Continua il calo dei contratti a tempo indeterminato rispetto al 2015, quando i datori di lavoro avevano diritto alla decontribuzione totale per un triennio. Ma i nuovi posti fissi sono stati inferiori anche a quelli censiti nel primo semestre del 2014. Intanto sono stati acquistati 69,9 milioni di buoni da 10 euro, contro i 49,8 della prima metà del 2015 e i 28,5 del 2014
Continua il calo, rispetto al 2015, delle assunzioni a tempo indeterminato. E non dà segno di frenata, nonostante i correttivi annunciati dal governo a giugno, il boom nell’utilizzo dei voucher da 10 euro destinati in teoria solo al pagamento delle prestazioni di lavoro occasionale. Sono i principali risultati che emergono dall’Osservatorio sul precariato dell’Inps relativo ai primi sei mesi del 2016. I dati, relativi ai soli lavoratori dipendenti del settore privato, mostrano che tra gennaio e giugno si sono registrate 2,57 milioni di assunzioni, 302mila in meno rispetto allo stesso periodo del 2015.

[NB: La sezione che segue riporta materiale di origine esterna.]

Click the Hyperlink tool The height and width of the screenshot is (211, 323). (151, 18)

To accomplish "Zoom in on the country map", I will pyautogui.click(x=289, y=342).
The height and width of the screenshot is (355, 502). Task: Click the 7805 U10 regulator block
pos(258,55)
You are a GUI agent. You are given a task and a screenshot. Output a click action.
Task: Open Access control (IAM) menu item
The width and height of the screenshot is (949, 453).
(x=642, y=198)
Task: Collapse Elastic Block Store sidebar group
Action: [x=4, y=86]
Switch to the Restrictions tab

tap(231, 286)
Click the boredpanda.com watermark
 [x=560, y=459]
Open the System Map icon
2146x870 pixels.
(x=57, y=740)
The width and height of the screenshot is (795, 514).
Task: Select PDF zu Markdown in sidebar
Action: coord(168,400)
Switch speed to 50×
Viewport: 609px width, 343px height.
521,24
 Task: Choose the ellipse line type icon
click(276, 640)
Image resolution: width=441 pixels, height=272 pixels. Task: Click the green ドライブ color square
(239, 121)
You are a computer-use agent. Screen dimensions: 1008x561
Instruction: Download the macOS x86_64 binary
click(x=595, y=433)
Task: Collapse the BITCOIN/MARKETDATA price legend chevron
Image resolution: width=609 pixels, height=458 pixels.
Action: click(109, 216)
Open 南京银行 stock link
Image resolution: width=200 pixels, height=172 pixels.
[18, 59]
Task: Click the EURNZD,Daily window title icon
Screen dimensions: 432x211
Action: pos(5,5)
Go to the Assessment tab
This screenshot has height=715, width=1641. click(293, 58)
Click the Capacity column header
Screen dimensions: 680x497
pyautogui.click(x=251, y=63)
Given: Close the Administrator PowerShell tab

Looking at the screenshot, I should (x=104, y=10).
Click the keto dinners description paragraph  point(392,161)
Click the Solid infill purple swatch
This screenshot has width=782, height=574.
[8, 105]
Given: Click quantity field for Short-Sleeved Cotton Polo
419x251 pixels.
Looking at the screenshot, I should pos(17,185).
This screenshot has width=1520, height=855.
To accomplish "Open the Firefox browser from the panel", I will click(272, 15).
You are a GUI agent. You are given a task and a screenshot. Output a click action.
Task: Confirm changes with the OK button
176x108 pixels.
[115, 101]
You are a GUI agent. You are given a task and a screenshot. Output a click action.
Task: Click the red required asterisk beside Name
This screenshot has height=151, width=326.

Ma il rallentamento ha coinvolto esclusivamente i contratti stabili, spinti lo scorso anno dall’esonero contributivo totale per tre anni concesso dal governo ai datori di lavoro. Nel primo semestre di quest’anno, con lo sgravio ridotto al 40%, sono stati solo 650mila, 326mila in meno (-33,4%) rispetto allo stesso periodo del 2015. Stesso discorso per le trasformazioni a tempo indeterminato di rapporti a termine, che sono calate del 37% (150mila contro 238mila). A chiedere la fruizione dell’esonero contributivo sono stati 252.046 datori di lavoro. Le assunzioni a tempo indeterminato sono risultate inferiori anche a quelle censite nei primi sei mesi del 2014, che furono 700.788.
Il saldo tra assunzioni e cessazioni, sempre nei primi sei mesi, è stati pari a +516mila, inferiore a quello dello stesso periodo del 2015 (+628mila) ma superiore a quello registrato nei primi sei mesi del 2014 (+423mila). Le cessazioni sono state poco più di 2 milioni, contro i 2,2 milioni del primo semestre 2015.
Intanto prosegue il boom dei voucher, “nuova frontiera del precariato” perché sono pensati per retribuire il lavoro accessorio ma spesso vengono usati per retribuire persone che non hanno altri redditi e – come denunciato dal presidente Inps Tito Boeri e ammesso dallo stesso ministro del Lavoro Giuliano Poletti – non di rado mascherano lavoro nero. Nel periodo gennaio-giugno 2016 ne sono stati venduti 69,9 milioni, con un incremento, rispetto al primo semestre 2015, del +40,1%. Diminuisce solo il ritmo di crescita, visto che la prima metà dello scorso anno aveva visto un’impennata del 74,7% del ricorso a questi strumenti. Sui quali a giugno il governo è intervenuto per decreto imponendo ai committenti, se si tratta di imprenditori non agricoli o professionisti, di comunicare alla sede territoriale dell’Ispettorato nazionale del lavoro i dati anagrafici o il codice fiscale del lavoratore, il luogo e la durata della prestazione almeno 60 minuti prima dell’inizio. Maglie più larghe per gli imprenditori agricoli, che possono comunicare i dati “con riferimento ad un arco temporale non superiore a 7 giorni”.
Infine gli stipendi iniziali: tra i nuovi rapporti di lavoro a tempo indeterminato si riduce la quota di retribuzioni inferiori a 1.750 euro rispetto a quanto osservato per il corrispondente periodo 2015. Stando ai dati Inps, il 23,3% dei nuovi assunti stabili prende da 1.251 a 1.500 euro e il 22,3% da 1.501 a 1.750 euro, contro, rispettivamente, il 25,5 e il 23,3% dell’anno prima.